In the life of the Squirrel Hill Tunnels, it was an optimistic time, when a battle against grime was worthy of a press conference. Soon, a more vexing problem would arise. And if you’ve lived in Pittsburgh for more than a day, you know exactly what we’re talking about.
Originally, the posted speed limit on the Penn-Lincoln Parkway (now known as the Parkway East) was 50 mph. In the tunnel the limit was reduced to 35 mph.
The result? Traffic snarled at the tunnel entrances. So authorities raised the tunnel speed limit to 50 mph.
The jams persisted.
State police were urged to stand at tunnel entrances to try to “whip motorists through the tunnels with gestures, scowls, shouts or whatever it takes” to keep traffic moving at a proper speed. Signs were posted inside the tunnels, urging drivers to maintain a 55 mph pace.

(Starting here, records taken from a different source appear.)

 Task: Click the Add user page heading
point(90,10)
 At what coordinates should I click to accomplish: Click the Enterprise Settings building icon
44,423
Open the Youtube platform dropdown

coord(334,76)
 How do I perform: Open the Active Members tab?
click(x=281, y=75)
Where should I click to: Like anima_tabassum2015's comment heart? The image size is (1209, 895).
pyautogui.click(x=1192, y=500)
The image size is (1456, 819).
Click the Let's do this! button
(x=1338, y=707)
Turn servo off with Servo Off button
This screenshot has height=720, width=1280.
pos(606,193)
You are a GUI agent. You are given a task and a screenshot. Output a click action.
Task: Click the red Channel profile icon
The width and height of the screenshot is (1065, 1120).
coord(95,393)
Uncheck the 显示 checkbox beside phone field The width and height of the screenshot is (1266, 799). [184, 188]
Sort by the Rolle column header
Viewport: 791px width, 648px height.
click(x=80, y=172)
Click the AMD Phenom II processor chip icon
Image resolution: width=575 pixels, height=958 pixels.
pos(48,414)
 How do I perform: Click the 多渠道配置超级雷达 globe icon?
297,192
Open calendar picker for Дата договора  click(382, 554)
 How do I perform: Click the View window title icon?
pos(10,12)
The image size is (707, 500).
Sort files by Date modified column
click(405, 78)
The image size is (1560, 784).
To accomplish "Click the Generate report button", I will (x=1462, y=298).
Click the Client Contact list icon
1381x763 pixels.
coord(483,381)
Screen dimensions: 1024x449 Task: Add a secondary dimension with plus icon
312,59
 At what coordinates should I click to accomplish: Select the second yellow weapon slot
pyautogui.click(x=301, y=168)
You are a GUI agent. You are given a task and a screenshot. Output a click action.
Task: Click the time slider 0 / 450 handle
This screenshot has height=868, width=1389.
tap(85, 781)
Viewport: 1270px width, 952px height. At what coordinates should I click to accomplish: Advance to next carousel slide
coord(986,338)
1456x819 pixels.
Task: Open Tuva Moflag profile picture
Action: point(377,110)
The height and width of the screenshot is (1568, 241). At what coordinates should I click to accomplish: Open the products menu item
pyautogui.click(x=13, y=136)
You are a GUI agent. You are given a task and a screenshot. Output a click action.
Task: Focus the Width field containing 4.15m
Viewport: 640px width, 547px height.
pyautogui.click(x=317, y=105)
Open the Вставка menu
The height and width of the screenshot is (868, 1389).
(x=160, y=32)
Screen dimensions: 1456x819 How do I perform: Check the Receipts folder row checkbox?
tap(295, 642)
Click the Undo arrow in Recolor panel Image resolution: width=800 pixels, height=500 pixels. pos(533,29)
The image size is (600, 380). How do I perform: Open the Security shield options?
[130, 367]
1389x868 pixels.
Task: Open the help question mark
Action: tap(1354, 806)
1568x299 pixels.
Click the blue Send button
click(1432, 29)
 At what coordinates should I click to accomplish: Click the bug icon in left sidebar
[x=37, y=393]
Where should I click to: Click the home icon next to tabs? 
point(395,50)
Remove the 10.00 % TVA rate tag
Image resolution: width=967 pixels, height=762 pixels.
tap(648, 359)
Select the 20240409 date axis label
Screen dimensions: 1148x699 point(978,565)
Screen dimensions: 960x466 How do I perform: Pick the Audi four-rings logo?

Still, drivers slowed to 35 or even 25 mph.
Part of the problem, officials said, was the structure’s design. The tunnels were barely six years old in 1959, yet they were inadequate for the amount of traffic carried by the Parkway.
So the state highway department decided to convert one of the tunnel’s outbound lanes to an inbound lane during the morning rush hour. Highway workers on the east side of the tunnel set out traffic cones that allowed drivers to cross over the median and enter a “fast” inbound lane. “Desperation Plan in Desperation Situation,” blared one newspaper headline.
Allowing two-way traffic inside the narrow tunnel was “suicidal,” warned a county police officer named David Wallace. “It’s virtually an invitation for sideswiping and head-on collisions.”
The plan didn’t last.
Overcapacity wasn’t the only issue. In 1960 an engineer named Robert Klucher summed up a study on the jams: Motorists entering the tunnels slowed down and didn’t pick up speed until their incarceration ended and they once again saw daylight. Thus enlightened, the Pittsburgh Press blared, “Slow Pokes Cause Jams in Tunnels.”
“Tunnel driving tends to cause a recognizable psychological restraint on many drivers,” said Klucher, a master of understatement.
Declared one motorist, “It’s just one of those quirks of human nature that we can’t do anything about.”
Or maybe drivers are just slowing down to admire those sparkling white tiles. If so, a little tobacco juice would solve the problem.